_WHAT TO DO_. Exact reproduction of the following data is required.
= Beginning of Section =
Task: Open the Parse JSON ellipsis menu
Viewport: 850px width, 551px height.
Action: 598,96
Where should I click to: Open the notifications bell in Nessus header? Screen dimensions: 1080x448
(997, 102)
= End of Section =
_ANSWER FOR THIS EXERCISE_.
Task: Open the Parse JSON ellipsis menu
Viewport: 850px width, 551px height.
Action: 598,96
Where should I click to: Open the notifications bell in Nessus header? Screen dimensions: 1080x448
(997, 102)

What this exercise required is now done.